[[ Records provided open ]]
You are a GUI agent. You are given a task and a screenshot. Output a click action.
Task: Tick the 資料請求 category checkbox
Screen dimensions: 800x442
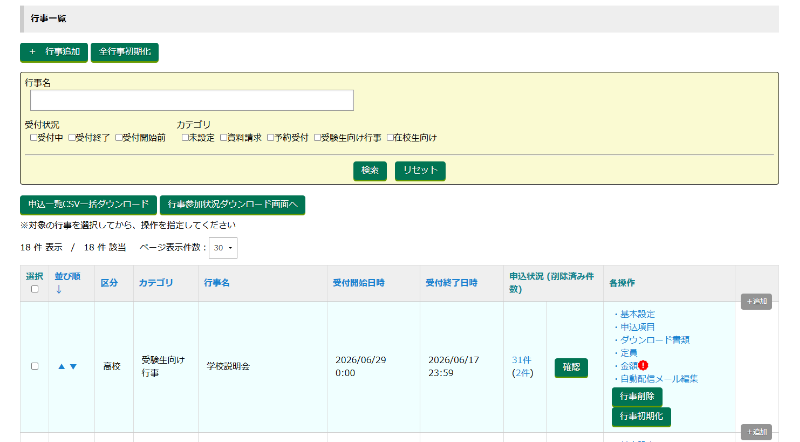[x=223, y=137]

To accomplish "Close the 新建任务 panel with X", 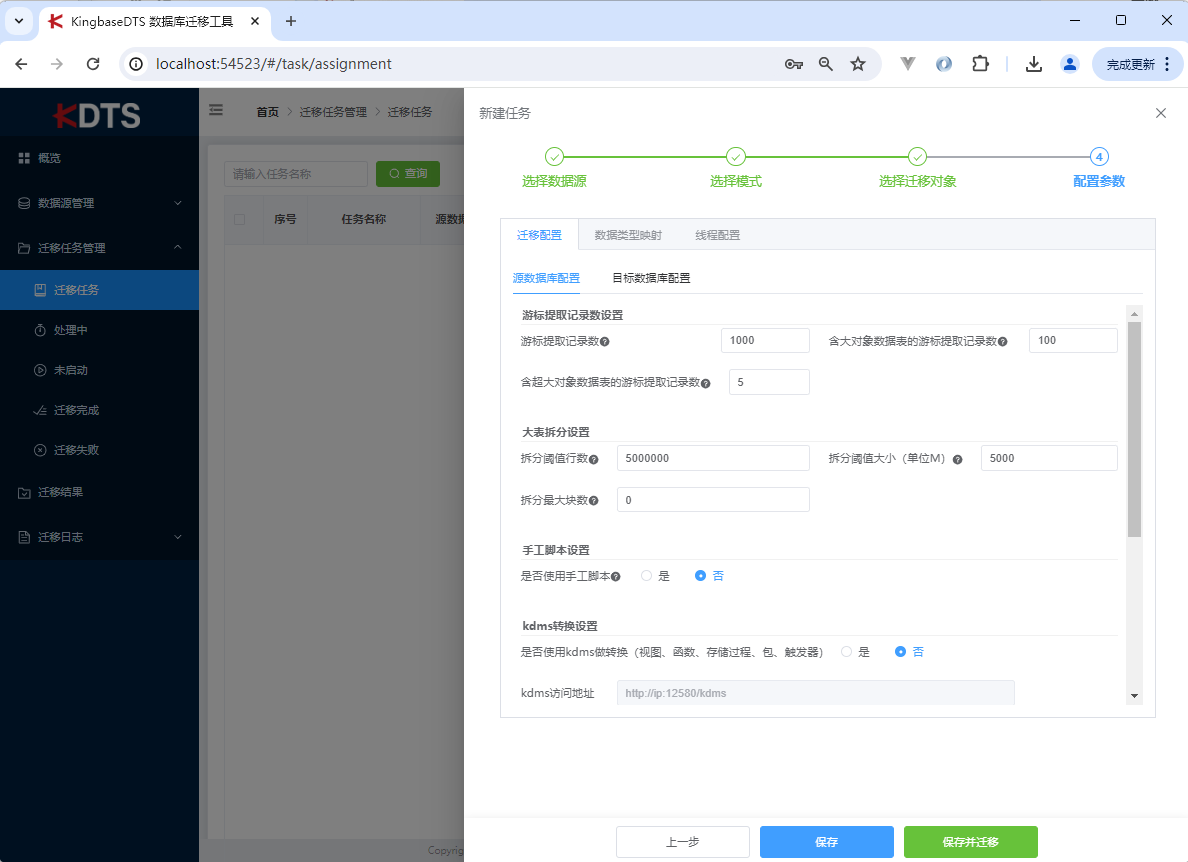I will [1161, 113].
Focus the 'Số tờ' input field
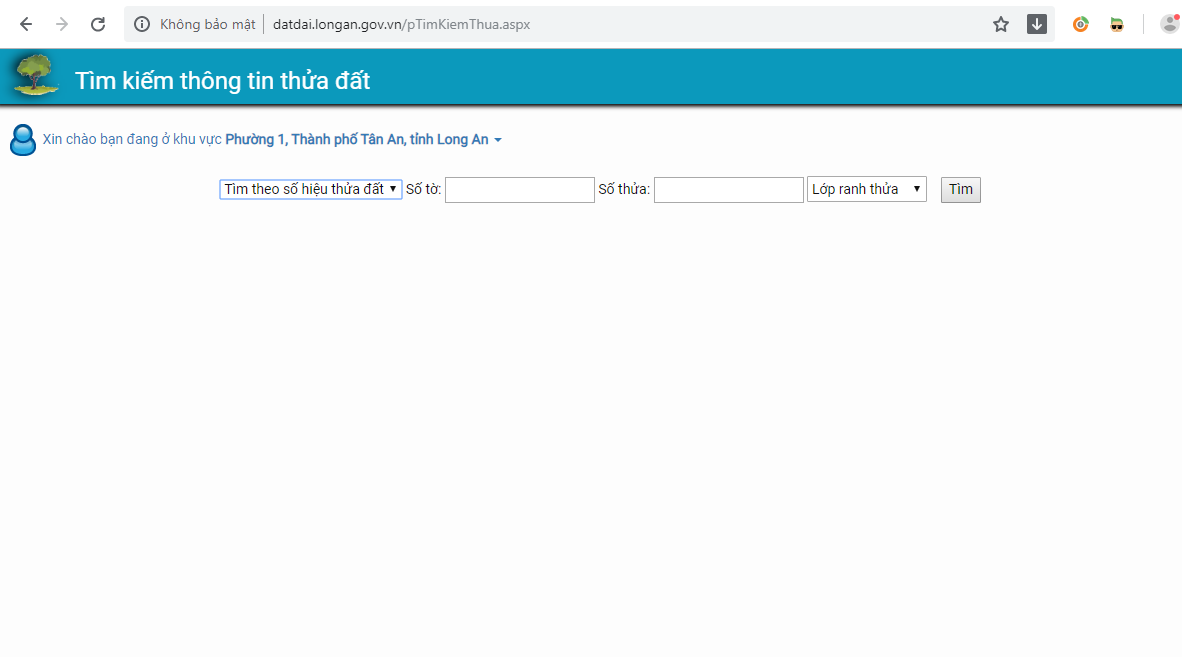The width and height of the screenshot is (1182, 657). tap(520, 190)
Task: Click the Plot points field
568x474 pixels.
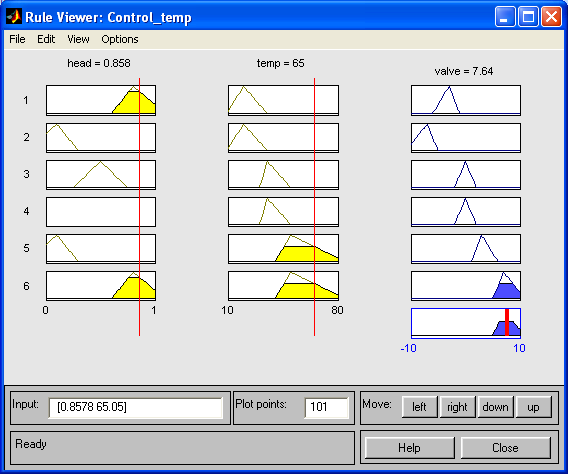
[[ Records provided closed ]]
◆ Your goal ◆
Pictures are to be omitted. The lines from the line holding "Focus the 'Số tờ' input field" through the closing line of the data above are to be set down exactly, and nothing more.

◆ Problem solution ◆
Focus the 'Số tờ' input field
The width and height of the screenshot is (1182, 657). tap(520, 190)
Task: Click the Plot points field
568x474 pixels.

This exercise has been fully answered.